# TASK SET
(a) In the road passage, what turns on a spit above the coals at the end of the trench?
(b) Please retype the stretch of the road passage from "Around the fringes, forming" through "watch the proceedings.".

# ARTICLE
# # #

Dr. Israél takes charge. He packs us into jeeps and pickup trucks that string out into a procession along the new highway. Not surfaced yet. You can hardly see it for the driving red dust as we drive over mile after mile. The road lacks bridges; but already a determined motorist, so I’m told, can make his way in good weather from Belo Horizonte to Brasília. “A road means life,” Dr. Israél cries out.
We are ushered into a neat building at the edge of a dry gulch which the highway engineers have built themselves for a messhall. Tiny glasses of cachaça are brought out on trays. Congratulations are in order. Felicidades. Toasts. Dr. Israél makes a short speech.
Down in the gully below the messhall, plank tables have been laid out under a piece of aluminum roofing set on tall poles to let the breeze blow through. It’s a churrasco, a barbeque; in Maryland we’d call it a bull roast. There’s a smell of frizzling meat. Along a shallow trench full of smoldering hardwood, chunks of beef broil on long iron spikes. At the end a suckling pig on a spit revolves slowly above the coals.
Around the fringes, forming a smiling corridor as the guests are ushered through, bronze, mustard, tobaccocolored, tan to ruddy, are the packed faces of the candongos who are gravely waiting their turn. They have on their best straw hats, their best clean Sunday shirts. Brown eyes squint in the dazzle of sun as they peer into the shadow under the aluminum roof to watch the proceedings.
Dr. Israél bustles about with an expert air making exploratory cuts with his pocketknife into the broiling beef. Ay, he complains, some of it is tough.
He shrugs and includes in one halfapologetic gesture all the countryside crowding in about the tables. “Politics,” he whispers in my ear. “How do you say in America?” he asks with his creaky laugh. “Poleetical fences?”

# # #

Entries on target coordinates
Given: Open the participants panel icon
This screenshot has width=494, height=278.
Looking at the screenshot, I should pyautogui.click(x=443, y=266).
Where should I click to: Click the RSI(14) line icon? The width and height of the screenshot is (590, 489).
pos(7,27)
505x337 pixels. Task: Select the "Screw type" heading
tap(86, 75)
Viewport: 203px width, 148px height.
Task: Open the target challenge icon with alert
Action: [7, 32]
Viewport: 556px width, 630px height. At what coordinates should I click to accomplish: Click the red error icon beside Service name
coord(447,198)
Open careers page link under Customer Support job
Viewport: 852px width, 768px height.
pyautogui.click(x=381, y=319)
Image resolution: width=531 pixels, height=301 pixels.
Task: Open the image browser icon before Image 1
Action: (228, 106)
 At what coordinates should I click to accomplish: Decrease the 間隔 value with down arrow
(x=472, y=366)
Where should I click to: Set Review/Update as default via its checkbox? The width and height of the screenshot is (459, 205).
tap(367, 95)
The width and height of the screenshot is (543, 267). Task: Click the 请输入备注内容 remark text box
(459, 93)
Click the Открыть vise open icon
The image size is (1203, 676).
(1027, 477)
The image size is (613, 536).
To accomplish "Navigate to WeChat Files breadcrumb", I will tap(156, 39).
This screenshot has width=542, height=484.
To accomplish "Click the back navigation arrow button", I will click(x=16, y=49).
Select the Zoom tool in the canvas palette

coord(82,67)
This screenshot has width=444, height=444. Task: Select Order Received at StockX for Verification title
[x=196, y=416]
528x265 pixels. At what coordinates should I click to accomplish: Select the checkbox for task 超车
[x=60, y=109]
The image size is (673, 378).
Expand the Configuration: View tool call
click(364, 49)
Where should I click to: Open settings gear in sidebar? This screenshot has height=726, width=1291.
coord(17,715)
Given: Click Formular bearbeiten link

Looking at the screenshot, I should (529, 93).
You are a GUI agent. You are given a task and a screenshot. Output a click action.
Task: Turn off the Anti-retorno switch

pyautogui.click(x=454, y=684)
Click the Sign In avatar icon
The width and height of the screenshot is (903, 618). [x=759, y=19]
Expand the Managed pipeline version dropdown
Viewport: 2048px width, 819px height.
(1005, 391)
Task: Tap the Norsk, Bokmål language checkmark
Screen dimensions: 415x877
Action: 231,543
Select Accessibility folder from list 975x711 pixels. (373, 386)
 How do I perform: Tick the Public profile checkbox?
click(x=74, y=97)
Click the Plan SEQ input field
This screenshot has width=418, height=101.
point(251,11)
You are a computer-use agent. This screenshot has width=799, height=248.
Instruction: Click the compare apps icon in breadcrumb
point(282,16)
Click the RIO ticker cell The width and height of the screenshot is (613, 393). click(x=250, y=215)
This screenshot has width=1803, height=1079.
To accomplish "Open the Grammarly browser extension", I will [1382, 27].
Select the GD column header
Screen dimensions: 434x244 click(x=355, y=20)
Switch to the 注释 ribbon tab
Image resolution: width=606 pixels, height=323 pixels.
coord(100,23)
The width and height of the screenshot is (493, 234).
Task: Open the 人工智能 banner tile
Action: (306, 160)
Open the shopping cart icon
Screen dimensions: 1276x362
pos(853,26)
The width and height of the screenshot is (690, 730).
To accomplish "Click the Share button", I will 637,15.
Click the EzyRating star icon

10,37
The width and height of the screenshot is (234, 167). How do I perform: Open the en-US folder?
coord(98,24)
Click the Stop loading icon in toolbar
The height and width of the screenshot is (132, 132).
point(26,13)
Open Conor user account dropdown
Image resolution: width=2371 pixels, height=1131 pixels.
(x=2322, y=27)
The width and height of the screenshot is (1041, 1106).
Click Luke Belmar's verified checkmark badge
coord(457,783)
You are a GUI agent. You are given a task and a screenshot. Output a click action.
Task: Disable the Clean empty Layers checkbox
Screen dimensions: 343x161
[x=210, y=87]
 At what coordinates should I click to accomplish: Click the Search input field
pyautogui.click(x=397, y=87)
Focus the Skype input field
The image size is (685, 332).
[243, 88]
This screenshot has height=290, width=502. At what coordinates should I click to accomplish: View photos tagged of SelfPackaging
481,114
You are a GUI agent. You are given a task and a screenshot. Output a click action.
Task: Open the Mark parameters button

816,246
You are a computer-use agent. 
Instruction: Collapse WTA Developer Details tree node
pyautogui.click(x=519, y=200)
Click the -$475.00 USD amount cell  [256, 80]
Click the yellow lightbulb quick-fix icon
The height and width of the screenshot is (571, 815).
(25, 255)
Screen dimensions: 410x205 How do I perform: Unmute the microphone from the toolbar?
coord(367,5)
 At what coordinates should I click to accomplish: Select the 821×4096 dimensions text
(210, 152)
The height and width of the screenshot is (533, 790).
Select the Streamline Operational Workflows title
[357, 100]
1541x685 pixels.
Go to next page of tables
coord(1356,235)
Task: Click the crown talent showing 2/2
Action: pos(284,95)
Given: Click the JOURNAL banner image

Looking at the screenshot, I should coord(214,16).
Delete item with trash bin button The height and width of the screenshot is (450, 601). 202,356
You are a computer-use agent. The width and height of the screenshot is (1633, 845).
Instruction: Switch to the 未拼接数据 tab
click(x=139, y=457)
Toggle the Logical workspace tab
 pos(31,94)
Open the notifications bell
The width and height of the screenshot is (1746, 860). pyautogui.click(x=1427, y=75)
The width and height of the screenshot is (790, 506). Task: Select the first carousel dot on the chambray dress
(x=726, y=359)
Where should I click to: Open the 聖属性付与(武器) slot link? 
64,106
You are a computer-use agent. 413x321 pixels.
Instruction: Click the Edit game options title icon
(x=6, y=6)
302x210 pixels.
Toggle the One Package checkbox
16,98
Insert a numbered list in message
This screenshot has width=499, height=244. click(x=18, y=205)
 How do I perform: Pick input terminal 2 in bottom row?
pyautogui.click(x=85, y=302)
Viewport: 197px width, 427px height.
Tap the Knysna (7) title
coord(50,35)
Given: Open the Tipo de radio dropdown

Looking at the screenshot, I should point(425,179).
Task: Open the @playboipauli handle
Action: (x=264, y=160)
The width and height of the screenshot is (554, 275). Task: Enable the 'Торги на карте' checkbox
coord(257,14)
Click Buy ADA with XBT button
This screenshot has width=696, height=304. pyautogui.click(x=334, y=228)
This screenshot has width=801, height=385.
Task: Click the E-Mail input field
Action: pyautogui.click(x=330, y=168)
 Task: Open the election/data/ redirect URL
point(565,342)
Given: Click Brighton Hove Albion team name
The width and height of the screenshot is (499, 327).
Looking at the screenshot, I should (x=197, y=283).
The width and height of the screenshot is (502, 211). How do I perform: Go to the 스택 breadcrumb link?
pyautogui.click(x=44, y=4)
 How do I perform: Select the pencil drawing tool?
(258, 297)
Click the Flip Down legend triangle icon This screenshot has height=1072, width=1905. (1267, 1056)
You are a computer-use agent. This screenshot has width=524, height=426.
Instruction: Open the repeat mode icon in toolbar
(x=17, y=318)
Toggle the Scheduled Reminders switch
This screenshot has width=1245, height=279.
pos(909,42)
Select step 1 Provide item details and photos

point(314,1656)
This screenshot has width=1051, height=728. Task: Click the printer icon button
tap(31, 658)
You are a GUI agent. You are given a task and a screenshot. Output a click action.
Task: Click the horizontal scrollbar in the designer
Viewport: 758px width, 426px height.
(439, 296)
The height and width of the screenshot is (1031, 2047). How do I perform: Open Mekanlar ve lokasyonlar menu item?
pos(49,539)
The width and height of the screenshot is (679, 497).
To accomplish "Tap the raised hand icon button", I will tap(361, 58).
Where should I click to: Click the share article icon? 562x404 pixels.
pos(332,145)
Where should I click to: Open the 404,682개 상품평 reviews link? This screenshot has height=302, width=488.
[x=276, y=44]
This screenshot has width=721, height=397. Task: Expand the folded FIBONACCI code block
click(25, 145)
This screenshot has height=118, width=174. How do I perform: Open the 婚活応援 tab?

# # #

# IN RESPONSE
(a) A suckling pig.

(b)
Around the fringes, forming a smiling corridor as the guests are ushered through, bronze, mustard, tobaccocolored, tan to ruddy, are the packed faces of the candongos who are gravely waiting their turn. They have on their best straw hats, their best clean Sunday shirts. Brown eyes squint in the dazzle of sun as they peer into the shadow under the aluminum roof to watch the proceedings.